**RECORD EXCERPTS:**
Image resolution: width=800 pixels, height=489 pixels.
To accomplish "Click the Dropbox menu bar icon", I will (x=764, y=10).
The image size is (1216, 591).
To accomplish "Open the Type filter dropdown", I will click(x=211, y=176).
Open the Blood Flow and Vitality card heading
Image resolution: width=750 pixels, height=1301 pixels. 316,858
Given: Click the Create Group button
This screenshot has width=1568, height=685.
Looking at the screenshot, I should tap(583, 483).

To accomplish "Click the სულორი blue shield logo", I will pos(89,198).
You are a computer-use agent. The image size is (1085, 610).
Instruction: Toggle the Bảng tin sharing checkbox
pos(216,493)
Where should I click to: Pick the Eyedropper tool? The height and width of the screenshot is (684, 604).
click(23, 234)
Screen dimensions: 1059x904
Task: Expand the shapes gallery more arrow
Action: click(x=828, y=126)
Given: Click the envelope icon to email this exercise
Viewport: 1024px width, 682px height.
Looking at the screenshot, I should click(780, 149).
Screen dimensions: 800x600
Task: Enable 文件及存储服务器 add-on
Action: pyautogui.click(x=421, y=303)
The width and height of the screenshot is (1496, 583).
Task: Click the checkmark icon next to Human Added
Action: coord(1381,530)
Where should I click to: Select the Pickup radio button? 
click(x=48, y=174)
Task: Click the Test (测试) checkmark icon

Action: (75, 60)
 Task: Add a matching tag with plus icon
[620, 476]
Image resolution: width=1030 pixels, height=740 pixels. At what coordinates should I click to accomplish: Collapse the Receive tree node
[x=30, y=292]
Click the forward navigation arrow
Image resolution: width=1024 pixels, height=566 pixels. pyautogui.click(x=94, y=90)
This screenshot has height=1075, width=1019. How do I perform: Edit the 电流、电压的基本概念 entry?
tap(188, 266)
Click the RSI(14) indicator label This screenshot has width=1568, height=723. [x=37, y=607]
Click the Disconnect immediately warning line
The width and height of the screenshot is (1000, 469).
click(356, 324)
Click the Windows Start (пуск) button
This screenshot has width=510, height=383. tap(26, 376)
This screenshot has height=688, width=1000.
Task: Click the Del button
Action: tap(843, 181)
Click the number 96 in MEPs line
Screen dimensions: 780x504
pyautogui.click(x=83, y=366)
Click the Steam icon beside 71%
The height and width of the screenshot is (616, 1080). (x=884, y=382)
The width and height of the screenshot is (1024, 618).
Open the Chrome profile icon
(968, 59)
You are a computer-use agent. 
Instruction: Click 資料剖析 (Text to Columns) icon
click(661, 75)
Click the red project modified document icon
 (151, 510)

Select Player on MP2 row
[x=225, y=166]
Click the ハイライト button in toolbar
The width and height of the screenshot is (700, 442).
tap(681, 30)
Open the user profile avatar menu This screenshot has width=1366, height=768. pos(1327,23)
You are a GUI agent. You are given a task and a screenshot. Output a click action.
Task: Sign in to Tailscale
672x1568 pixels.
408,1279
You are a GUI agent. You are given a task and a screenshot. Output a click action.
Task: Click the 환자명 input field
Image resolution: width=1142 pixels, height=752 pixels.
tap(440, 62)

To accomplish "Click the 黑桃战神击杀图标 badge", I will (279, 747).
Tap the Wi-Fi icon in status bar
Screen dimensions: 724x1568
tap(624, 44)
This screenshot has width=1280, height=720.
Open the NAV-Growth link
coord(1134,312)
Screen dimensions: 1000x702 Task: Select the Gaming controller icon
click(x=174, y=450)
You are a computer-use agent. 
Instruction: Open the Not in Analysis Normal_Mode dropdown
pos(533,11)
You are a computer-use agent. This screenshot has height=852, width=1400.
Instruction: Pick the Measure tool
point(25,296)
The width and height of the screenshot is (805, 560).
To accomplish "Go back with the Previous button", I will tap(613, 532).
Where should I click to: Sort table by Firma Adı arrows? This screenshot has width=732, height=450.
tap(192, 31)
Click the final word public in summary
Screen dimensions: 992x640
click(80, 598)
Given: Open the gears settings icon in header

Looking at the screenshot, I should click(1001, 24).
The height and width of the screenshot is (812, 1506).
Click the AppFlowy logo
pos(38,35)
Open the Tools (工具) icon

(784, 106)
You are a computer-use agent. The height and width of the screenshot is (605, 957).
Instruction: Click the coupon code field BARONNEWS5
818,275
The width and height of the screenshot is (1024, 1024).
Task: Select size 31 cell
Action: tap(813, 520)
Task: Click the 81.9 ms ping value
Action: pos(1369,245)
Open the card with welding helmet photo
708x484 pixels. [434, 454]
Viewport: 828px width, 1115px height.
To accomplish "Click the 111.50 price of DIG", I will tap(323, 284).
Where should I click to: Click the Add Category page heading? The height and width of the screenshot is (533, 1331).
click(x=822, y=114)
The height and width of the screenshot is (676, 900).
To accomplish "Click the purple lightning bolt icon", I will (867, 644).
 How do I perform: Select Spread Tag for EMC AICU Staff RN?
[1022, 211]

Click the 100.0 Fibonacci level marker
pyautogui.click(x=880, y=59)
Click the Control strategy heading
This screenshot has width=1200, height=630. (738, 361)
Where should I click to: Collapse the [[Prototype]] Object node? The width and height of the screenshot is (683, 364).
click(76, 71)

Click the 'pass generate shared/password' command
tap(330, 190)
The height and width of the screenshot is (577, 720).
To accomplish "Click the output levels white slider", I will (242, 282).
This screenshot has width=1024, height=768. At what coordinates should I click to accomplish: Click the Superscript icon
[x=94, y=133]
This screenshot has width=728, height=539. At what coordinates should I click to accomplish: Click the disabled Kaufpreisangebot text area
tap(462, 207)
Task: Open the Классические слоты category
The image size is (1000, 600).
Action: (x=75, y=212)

**REQUIREMENT:** Transcribe the material so that every line matches the original exactly.

**RESPONSE:**
Image resolution: width=800 pixels, height=489 pixels.
To accomplish "Click the Dropbox menu bar icon", I will (x=764, y=10).
The image size is (1216, 591).
To accomplish "Open the Type filter dropdown", I will click(x=211, y=176).
Open the Blood Flow and Vitality card heading
Image resolution: width=750 pixels, height=1301 pixels. 316,858
Given: Click the Create Group button
This screenshot has width=1568, height=685.
Looking at the screenshot, I should tap(583, 483).

To accomplish "Click the სულორი blue shield logo", I will pos(89,198).
You are a computer-use agent. The image size is (1085, 610).
Instruction: Toggle the Bảng tin sharing checkbox
pos(216,493)
Where should I click to: Pick the Eyedropper tool? The height and width of the screenshot is (684, 604).
click(23, 234)
Screen dimensions: 1059x904
Task: Expand the shapes gallery more arrow
Action: click(x=828, y=126)
Given: Click the envelope icon to email this exercise
Viewport: 1024px width, 682px height.
Looking at the screenshot, I should click(780, 149).
Screen dimensions: 800x600
Task: Enable 文件及存储服务器 add-on
Action: pyautogui.click(x=421, y=303)
The width and height of the screenshot is (1496, 583).
Task: Click the checkmark icon next to Human Added
Action: coord(1381,530)
Where should I click to: Select the Pickup radio button? 
click(x=48, y=174)
Task: Click the Test (测试) checkmark icon

Action: (75, 60)
 Task: Add a matching tag with plus icon
[620, 476]
Image resolution: width=1030 pixels, height=740 pixels. At what coordinates should I click to accomplish: Collapse the Receive tree node
[x=30, y=292]
Click the forward navigation arrow
Image resolution: width=1024 pixels, height=566 pixels. pyautogui.click(x=94, y=90)
This screenshot has height=1075, width=1019. How do I perform: Edit the 电流、电压的基本概念 entry?
tap(188, 266)
Click the RSI(14) indicator label This screenshot has width=1568, height=723. [x=37, y=607]
Click the Disconnect immediately warning line
The width and height of the screenshot is (1000, 469).
click(356, 324)
Click the Windows Start (пуск) button
This screenshot has width=510, height=383. tap(26, 376)
This screenshot has height=688, width=1000.
Task: Click the Del button
Action: tap(843, 181)
Click the number 96 in MEPs line
Screen dimensions: 780x504
pyautogui.click(x=83, y=366)
Click the Steam icon beside 71%
The height and width of the screenshot is (616, 1080). (x=884, y=382)
The width and height of the screenshot is (1024, 618).
Open the Chrome profile icon
(968, 59)
You are a computer-use agent. 
Instruction: Click 資料剖析 (Text to Columns) icon
click(661, 75)
Click the red project modified document icon
 (151, 510)

Select Player on MP2 row
[x=225, y=166]
Click the ハイライト button in toolbar
The width and height of the screenshot is (700, 442).
tap(681, 30)
Open the user profile avatar menu This screenshot has width=1366, height=768. pos(1327,23)
You are a GUI agent. You are given a task and a screenshot. Output a click action.
Task: Sign in to Tailscale
672x1568 pixels.
408,1279
You are a GUI agent. You are given a task and a screenshot. Output a click action.
Task: Click the 환자명 input field
Image resolution: width=1142 pixels, height=752 pixels.
tap(440, 62)

To accomplish "Click the 黑桃战神击杀图标 badge", I will (279, 747).
Tap the Wi-Fi icon in status bar
Screen dimensions: 724x1568
tap(624, 44)
This screenshot has width=1280, height=720.
Open the NAV-Growth link
coord(1134,312)
Screen dimensions: 1000x702 Task: Select the Gaming controller icon
click(x=174, y=450)
You are a computer-use agent. 
Instruction: Open the Not in Analysis Normal_Mode dropdown
pos(533,11)
You are a computer-use agent. This screenshot has height=852, width=1400.
Instruction: Pick the Measure tool
point(25,296)
The width and height of the screenshot is (805, 560).
To accomplish "Go back with the Previous button", I will tap(613, 532).
Where should I click to: Sort table by Firma Adı arrows? This screenshot has width=732, height=450.
tap(192, 31)
Click the final word public in summary
Screen dimensions: 992x640
click(80, 598)
Given: Open the gears settings icon in header

Looking at the screenshot, I should click(1001, 24).
The height and width of the screenshot is (812, 1506).
Click the AppFlowy logo
pos(38,35)
Open the Tools (工具) icon

(784, 106)
You are a computer-use agent. The height and width of the screenshot is (605, 957).
Instruction: Click the coupon code field BARONNEWS5
818,275
The width and height of the screenshot is (1024, 1024).
Task: Select size 31 cell
Action: tap(813, 520)
Task: Click the 81.9 ms ping value
Action: pos(1369,245)
Open the card with welding helmet photo
708x484 pixels. [434, 454]
Viewport: 828px width, 1115px height.
To accomplish "Click the 111.50 price of DIG", I will tap(323, 284).
Where should I click to: Click the Add Category page heading? The height and width of the screenshot is (533, 1331).
click(x=822, y=114)
The height and width of the screenshot is (676, 900).
To accomplish "Click the purple lightning bolt icon", I will (867, 644).
 How do I perform: Select Spread Tag for EMC AICU Staff RN?
[1022, 211]

Click the 100.0 Fibonacci level marker
pyautogui.click(x=880, y=59)
Click the Control strategy heading
This screenshot has width=1200, height=630. (738, 361)
Where should I click to: Collapse the [[Prototype]] Object node? The width and height of the screenshot is (683, 364).
click(76, 71)

Click the 'pass generate shared/password' command
tap(330, 190)
The height and width of the screenshot is (577, 720).
To accomplish "Click the output levels white slider", I will (242, 282).
This screenshot has width=1024, height=768. At what coordinates should I click to accomplish: Click the Superscript icon
[x=94, y=133]
This screenshot has width=728, height=539. At what coordinates should I click to accomplish: Click the disabled Kaufpreisangebot text area
tap(462, 207)
Task: Open the Классические слоты category
The image size is (1000, 600).
Action: (x=75, y=212)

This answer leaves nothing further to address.